#### Dataset extract ####

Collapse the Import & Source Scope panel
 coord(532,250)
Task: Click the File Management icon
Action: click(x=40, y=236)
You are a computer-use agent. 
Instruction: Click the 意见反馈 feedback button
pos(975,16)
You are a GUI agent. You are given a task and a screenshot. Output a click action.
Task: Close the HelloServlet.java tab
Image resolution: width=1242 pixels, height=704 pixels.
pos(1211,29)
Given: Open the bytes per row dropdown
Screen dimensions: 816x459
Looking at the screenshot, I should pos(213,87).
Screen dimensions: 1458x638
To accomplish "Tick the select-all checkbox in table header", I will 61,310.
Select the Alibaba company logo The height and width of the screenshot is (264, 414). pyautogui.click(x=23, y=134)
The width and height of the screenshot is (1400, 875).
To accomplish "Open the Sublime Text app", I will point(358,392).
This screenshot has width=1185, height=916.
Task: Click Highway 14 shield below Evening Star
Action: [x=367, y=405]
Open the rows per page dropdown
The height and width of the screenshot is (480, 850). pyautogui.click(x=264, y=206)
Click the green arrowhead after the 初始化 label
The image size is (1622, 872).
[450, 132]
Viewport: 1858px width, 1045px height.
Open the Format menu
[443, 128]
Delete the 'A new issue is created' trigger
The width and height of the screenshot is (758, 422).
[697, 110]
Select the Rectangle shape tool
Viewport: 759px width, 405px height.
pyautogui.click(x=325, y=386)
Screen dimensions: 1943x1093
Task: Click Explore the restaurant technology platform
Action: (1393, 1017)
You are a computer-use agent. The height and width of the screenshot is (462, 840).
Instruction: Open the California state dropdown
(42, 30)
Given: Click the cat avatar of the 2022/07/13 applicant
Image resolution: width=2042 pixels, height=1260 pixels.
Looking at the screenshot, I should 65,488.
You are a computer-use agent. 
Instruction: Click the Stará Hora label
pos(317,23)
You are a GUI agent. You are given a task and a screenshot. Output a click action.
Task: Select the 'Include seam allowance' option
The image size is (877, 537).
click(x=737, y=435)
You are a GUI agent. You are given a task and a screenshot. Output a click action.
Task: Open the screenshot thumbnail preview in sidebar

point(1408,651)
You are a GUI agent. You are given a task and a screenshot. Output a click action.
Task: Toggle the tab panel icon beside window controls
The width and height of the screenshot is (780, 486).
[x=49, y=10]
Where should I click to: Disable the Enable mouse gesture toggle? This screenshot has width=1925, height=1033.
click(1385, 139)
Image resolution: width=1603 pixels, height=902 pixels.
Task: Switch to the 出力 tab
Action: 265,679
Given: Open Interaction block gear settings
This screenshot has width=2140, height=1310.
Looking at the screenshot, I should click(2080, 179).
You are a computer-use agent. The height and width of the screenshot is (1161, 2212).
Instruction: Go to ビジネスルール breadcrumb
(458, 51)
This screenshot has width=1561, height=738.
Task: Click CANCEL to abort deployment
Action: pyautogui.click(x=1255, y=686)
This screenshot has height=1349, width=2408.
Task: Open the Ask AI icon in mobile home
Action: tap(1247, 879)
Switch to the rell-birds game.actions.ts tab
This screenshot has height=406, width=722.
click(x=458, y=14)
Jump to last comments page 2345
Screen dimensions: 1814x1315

####

*Description of the task*. Write out every record above, word for word.

*Exercise output*.
Collapse the Import & Source Scope panel
 coord(532,250)
Task: Click the File Management icon
Action: click(x=40, y=236)
You are a computer-use agent. 
Instruction: Click the 意见反馈 feedback button
pos(975,16)
You are a GUI agent. You are given a task and a screenshot. Output a click action.
Task: Close the HelloServlet.java tab
Image resolution: width=1242 pixels, height=704 pixels.
pos(1211,29)
Given: Open the bytes per row dropdown
Screen dimensions: 816x459
Looking at the screenshot, I should pos(213,87).
Screen dimensions: 1458x638
To accomplish "Tick the select-all checkbox in table header", I will 61,310.
Select the Alibaba company logo The height and width of the screenshot is (264, 414). pyautogui.click(x=23, y=134)
The width and height of the screenshot is (1400, 875).
To accomplish "Open the Sublime Text app", I will point(358,392).
This screenshot has width=1185, height=916.
Task: Click Highway 14 shield below Evening Star
Action: [x=367, y=405]
Open the rows per page dropdown
The height and width of the screenshot is (480, 850). pyautogui.click(x=264, y=206)
Click the green arrowhead after the 初始化 label
The image size is (1622, 872).
[450, 132]
Viewport: 1858px width, 1045px height.
Open the Format menu
[443, 128]
Delete the 'A new issue is created' trigger
The width and height of the screenshot is (758, 422).
[697, 110]
Select the Rectangle shape tool
Viewport: 759px width, 405px height.
pyautogui.click(x=325, y=386)
Screen dimensions: 1943x1093
Task: Click Explore the restaurant technology platform
Action: (1393, 1017)
You are a computer-use agent. The height and width of the screenshot is (462, 840).
Instruction: Open the California state dropdown
(42, 30)
Given: Click the cat avatar of the 2022/07/13 applicant
Image resolution: width=2042 pixels, height=1260 pixels.
Looking at the screenshot, I should 65,488.
You are a computer-use agent. 
Instruction: Click the Stará Hora label
pos(317,23)
You are a GUI agent. You are given a task and a screenshot. Output a click action.
Task: Select the 'Include seam allowance' option
The image size is (877, 537).
click(x=737, y=435)
You are a GUI agent. You are given a task and a screenshot. Output a click action.
Task: Open the screenshot thumbnail preview in sidebar

point(1408,651)
You are a GUI agent. You are given a task and a screenshot. Output a click action.
Task: Toggle the tab panel icon beside window controls
The width and height of the screenshot is (780, 486).
[x=49, y=10]
Where should I click to: Disable the Enable mouse gesture toggle? This screenshot has width=1925, height=1033.
click(1385, 139)
Image resolution: width=1603 pixels, height=902 pixels.
Task: Switch to the 出力 tab
Action: 265,679
Given: Open Interaction block gear settings
This screenshot has width=2140, height=1310.
Looking at the screenshot, I should click(2080, 179).
You are a computer-use agent. The height and width of the screenshot is (1161, 2212).
Instruction: Go to ビジネスルール breadcrumb
(458, 51)
This screenshot has width=1561, height=738.
Task: Click CANCEL to abort deployment
Action: pyautogui.click(x=1255, y=686)
This screenshot has height=1349, width=2408.
Task: Open the Ask AI icon in mobile home
Action: tap(1247, 879)
Switch to the rell-birds game.actions.ts tab
This screenshot has height=406, width=722.
click(x=458, y=14)
Jump to last comments page 2345
Screen dimensions: 1814x1315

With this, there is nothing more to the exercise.